One person that knows a thing or two about creating a great working environment at Dollar General is Bob Ravener, the company’s executive vice president and chief people officer, who joined the company in 2008.

“Dollar General’s ongoing investment in talent development is essential to fulfill the leadership needs of our rapidly-growing business,” Ravener said. “Whether an individual works in a store, a distribution center, or at the store support center, Dollar General provides employees with numerous opportunities to gain new skills and develop their talents through award-winning training and development programs.”

And Ravener is not the only one who is invested in seeing others grow and succeed. The company’s training and development program has been continually recognized as Training Magazine’s top 125 for providing world-class training to employees, earning a top-five recognition for 2018.

One way in which he helps create that environment for employees is ensuring there is a culture of mentorship at the company as Dollar General also looks to fill a number of job vacancies by promoting from within.

Giving back

Dollar General is also committed to serving its communities.  For the company, its philanthropic focus is rooted in the founding family’s story.

When cofounder J.L. Turner was eleven years old, his father was killed in an accident.  To help support his family, he dropped out of school to work on the family farm and never completed his formal education, leaving him functionally illiterate.

In 1993, J.L.’s grandson, Cal Turner Jr., was president and CEO of Dollar General. He founded the Dollar General Literacy Foundation to honor his grandfather’s memory and support individuals looking to improve their lives through literacy and education. Today, the Dollar General Literacy Foundation awards grants to nonprofits, schools, and libraries within a twenty-mile radius of a Dollar General store or distribution center to support adult, family, and youth literacy programs. To date, the nonprofit has awarded more than $140 million in grants that have helped more than nine million individuals learn to read, prepare for their high school equivalency test, or learn English.
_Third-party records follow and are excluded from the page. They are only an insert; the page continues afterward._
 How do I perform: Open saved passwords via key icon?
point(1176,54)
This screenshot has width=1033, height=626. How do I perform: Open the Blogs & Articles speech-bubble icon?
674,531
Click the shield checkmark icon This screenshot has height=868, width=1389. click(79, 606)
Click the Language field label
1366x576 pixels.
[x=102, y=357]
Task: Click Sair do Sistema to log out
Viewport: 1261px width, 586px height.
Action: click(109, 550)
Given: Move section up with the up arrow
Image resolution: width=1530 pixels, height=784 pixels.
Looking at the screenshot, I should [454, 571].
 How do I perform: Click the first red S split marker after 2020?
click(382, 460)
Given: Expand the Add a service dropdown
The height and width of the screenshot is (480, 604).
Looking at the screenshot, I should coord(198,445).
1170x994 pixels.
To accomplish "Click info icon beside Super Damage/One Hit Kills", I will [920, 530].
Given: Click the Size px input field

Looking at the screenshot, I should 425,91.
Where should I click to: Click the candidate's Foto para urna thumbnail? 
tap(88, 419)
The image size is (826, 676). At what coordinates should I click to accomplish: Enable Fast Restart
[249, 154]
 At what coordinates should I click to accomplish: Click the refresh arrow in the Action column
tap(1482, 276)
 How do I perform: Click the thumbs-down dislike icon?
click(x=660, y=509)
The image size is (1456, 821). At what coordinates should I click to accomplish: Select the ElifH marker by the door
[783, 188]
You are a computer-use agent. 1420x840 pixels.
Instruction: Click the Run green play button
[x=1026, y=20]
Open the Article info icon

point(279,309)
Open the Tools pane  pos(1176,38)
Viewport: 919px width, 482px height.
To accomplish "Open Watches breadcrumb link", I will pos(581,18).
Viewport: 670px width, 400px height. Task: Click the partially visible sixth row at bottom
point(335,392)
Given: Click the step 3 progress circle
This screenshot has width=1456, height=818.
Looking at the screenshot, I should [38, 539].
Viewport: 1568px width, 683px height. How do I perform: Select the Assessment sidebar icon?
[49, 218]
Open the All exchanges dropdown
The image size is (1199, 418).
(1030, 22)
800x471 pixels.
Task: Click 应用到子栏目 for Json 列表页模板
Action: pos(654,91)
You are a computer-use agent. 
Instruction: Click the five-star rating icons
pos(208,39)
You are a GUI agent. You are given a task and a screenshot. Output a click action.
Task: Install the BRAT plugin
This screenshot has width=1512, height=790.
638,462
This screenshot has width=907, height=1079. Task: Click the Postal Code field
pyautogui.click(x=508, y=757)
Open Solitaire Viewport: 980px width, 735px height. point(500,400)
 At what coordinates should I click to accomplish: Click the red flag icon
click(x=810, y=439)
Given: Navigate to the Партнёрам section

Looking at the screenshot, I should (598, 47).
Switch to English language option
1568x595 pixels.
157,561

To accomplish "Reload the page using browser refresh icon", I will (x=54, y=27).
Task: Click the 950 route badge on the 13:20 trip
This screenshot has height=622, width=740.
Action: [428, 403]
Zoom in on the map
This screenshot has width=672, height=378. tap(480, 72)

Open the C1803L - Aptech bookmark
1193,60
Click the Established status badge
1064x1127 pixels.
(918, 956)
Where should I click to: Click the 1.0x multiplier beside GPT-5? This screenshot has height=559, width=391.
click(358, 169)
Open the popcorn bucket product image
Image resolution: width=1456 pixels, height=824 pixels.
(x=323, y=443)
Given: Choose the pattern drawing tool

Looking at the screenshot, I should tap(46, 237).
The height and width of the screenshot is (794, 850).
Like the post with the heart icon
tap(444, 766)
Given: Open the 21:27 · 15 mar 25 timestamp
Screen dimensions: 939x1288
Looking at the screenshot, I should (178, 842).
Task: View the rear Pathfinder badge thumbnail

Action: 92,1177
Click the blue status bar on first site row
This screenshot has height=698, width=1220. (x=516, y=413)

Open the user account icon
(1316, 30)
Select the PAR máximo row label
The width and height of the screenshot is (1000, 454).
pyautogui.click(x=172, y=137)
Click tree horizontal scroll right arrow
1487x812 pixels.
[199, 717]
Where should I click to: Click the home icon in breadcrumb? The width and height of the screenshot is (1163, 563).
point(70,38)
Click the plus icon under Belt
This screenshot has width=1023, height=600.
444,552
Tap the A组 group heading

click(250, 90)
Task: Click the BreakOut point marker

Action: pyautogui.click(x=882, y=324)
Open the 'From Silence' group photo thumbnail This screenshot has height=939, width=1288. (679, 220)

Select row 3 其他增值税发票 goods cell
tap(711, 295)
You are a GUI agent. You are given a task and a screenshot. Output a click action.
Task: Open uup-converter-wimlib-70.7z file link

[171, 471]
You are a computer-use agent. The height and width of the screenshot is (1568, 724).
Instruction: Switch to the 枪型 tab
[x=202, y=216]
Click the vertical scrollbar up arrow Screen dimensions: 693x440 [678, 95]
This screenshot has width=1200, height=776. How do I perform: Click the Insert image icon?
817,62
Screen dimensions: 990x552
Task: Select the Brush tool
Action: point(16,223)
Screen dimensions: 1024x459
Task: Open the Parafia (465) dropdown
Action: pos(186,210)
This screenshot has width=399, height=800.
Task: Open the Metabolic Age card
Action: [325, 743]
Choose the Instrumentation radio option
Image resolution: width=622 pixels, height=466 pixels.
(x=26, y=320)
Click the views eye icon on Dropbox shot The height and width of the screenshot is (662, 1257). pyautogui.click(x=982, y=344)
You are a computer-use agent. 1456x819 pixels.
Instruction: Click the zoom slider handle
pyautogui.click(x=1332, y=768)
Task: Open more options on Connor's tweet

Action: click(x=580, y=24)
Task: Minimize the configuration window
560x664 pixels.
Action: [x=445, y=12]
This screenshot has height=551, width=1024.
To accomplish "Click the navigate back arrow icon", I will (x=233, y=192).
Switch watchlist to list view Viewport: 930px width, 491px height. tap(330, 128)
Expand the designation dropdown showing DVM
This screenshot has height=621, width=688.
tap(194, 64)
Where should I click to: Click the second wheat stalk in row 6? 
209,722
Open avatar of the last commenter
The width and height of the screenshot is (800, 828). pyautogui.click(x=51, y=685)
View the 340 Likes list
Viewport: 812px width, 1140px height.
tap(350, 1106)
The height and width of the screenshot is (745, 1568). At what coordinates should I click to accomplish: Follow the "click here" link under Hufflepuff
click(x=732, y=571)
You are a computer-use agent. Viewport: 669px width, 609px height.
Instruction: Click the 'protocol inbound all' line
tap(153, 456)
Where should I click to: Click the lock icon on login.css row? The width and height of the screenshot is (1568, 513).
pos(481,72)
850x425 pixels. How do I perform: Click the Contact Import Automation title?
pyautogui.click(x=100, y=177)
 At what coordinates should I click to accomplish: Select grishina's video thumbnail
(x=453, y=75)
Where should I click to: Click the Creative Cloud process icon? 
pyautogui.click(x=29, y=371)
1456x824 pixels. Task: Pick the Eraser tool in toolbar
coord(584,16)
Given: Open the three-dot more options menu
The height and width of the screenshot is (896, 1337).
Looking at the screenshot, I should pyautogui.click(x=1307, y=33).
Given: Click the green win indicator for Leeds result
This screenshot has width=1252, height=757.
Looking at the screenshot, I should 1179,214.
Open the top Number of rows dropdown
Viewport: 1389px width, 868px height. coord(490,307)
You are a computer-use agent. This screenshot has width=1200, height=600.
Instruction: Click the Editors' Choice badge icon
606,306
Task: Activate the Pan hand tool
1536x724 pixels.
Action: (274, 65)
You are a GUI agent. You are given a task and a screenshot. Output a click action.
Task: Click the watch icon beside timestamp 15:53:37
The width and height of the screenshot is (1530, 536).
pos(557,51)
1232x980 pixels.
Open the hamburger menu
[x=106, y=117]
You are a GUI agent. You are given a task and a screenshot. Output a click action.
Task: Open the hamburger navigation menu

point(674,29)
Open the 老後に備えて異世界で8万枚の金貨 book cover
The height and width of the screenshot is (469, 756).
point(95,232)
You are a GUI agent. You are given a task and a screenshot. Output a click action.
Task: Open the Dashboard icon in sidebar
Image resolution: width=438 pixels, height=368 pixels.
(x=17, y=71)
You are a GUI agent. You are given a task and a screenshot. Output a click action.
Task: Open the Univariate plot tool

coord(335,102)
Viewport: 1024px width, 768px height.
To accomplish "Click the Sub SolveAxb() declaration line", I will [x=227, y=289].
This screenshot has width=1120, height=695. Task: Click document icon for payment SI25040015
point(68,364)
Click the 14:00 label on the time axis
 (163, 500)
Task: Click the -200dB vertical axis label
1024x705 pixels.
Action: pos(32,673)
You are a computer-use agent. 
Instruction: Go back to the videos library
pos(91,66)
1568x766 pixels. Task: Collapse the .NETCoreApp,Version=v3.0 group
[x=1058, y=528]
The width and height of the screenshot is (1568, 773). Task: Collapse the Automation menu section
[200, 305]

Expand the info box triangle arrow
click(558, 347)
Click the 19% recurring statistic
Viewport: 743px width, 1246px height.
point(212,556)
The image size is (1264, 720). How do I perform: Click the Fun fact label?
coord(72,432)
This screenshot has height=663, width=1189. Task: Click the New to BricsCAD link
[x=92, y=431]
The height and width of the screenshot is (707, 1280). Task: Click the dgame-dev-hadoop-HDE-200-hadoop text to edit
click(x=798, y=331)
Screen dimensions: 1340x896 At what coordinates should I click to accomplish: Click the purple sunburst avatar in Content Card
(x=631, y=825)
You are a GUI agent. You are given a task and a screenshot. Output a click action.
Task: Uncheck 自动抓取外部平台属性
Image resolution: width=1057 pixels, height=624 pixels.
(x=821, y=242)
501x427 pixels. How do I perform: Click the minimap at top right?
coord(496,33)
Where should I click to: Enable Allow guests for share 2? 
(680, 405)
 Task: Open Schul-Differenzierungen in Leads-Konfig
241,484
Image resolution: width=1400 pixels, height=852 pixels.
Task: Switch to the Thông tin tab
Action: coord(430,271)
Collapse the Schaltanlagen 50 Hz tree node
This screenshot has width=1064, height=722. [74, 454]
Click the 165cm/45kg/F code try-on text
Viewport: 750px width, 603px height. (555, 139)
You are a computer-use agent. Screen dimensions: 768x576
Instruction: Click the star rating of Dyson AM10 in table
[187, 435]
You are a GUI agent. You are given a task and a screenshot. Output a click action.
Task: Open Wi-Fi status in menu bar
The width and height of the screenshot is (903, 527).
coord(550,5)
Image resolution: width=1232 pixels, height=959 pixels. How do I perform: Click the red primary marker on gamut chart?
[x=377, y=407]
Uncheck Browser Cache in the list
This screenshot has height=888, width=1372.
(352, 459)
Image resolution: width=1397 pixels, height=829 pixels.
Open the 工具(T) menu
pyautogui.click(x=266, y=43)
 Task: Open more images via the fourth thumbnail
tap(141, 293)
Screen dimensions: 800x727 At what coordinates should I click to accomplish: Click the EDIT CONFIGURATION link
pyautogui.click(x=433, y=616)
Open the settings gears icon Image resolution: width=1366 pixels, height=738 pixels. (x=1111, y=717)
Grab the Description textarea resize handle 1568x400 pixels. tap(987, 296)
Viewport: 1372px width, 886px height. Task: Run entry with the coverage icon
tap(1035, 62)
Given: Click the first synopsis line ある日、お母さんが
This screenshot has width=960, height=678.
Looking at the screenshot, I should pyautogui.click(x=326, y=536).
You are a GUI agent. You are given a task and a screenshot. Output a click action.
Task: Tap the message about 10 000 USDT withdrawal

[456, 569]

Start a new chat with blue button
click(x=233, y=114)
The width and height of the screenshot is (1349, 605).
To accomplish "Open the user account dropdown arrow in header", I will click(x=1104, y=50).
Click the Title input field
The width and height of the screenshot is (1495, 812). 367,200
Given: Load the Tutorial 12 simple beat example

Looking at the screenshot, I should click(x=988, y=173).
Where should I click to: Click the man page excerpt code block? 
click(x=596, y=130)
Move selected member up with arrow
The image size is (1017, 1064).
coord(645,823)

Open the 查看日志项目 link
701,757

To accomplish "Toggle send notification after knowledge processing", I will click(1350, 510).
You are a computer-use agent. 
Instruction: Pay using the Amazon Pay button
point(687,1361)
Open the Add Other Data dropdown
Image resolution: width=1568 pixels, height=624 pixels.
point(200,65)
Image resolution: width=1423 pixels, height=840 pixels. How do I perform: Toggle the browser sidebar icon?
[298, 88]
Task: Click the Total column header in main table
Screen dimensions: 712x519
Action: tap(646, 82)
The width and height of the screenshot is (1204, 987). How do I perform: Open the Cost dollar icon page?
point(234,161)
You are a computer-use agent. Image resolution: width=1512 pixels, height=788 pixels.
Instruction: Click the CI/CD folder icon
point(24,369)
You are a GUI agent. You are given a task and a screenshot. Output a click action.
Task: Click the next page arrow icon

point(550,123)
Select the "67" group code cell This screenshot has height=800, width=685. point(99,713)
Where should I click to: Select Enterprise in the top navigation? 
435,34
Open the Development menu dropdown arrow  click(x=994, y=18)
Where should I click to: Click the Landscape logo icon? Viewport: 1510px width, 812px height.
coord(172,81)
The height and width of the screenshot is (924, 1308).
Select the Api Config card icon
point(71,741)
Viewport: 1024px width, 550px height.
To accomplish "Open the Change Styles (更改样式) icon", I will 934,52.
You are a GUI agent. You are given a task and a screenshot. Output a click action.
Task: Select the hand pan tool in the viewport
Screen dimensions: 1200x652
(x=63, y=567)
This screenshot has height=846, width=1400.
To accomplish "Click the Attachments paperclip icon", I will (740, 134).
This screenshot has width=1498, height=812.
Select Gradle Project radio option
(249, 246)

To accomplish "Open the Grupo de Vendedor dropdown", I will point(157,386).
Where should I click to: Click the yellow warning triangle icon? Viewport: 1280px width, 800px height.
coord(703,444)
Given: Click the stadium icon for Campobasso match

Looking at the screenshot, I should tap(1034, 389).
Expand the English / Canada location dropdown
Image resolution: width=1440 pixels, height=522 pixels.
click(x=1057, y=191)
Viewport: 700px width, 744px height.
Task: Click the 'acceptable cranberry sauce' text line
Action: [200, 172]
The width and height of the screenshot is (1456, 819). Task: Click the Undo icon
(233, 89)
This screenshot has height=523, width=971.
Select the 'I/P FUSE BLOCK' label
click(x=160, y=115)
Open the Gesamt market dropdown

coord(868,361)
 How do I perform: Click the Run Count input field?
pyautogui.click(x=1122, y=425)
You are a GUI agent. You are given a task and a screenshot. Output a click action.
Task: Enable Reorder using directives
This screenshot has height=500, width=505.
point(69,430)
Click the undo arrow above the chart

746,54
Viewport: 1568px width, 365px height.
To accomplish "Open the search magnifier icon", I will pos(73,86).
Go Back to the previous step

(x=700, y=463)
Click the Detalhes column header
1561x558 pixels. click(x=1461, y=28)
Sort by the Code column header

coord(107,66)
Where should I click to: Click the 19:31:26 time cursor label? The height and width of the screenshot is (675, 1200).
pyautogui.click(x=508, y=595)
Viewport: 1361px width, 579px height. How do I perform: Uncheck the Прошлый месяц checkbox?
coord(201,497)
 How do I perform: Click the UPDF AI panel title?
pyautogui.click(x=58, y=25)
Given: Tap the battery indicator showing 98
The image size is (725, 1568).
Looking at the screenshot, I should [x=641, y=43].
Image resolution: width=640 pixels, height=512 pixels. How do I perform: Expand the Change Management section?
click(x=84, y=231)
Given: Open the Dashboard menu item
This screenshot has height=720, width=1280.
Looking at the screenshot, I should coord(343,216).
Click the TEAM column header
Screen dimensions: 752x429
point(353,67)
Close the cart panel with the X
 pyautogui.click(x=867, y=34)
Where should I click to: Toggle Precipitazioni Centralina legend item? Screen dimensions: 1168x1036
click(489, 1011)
“Through our mission of serving others, we are excited to support literacy and education across the communities we call home,” Vasos said, in a press release. “We hope the Dollar General Literacy Foundation’s youth literacy grants help strengthen literacy programs, expand library collections, inspire a love of reading in students, and make a distinct impact to enhance the lives of children.”

The Dollar General Literacy Foundation isn’t the only way the company gives back, though. Throughout the year, Dollar General partners with organizations including St. Jude Children’s Research Hospital, the Marine Toys for Tots Foundation and local toy drives during the holiday season, the American Red Cross, the Kids in Need Foundation, and others across the forty-four states Dollar General serves.

By serving its communities, customers, and employees, Dollar General has found an enduring formula for success. 

Serving others from the legal department

One executive that embodies Dollar General’s mission of serving others is Rhonda Taylor, the company’s executive vice president and general counsel. Taylor has been with the company since she joined as an employment attorney in March 2000. She has since been promoted to senior employment attorney in 2001, deputy general counsel in 2004, vice president and assistant general counsel in March 2010, and to her current role in June 2013, where she serves others by ensuring the legal team’s success.

“Rhonda is a valuable member of our executive leadership team and is a trusted advisor on legal and business issues impacting Dollar General,” said Rick Dreiling, Dollar General’s former chairman and chief executive officer, in a press release at the time of her promotion. “In addition, she provides outstanding leadership, and I look forward to her continued success at Dollar General.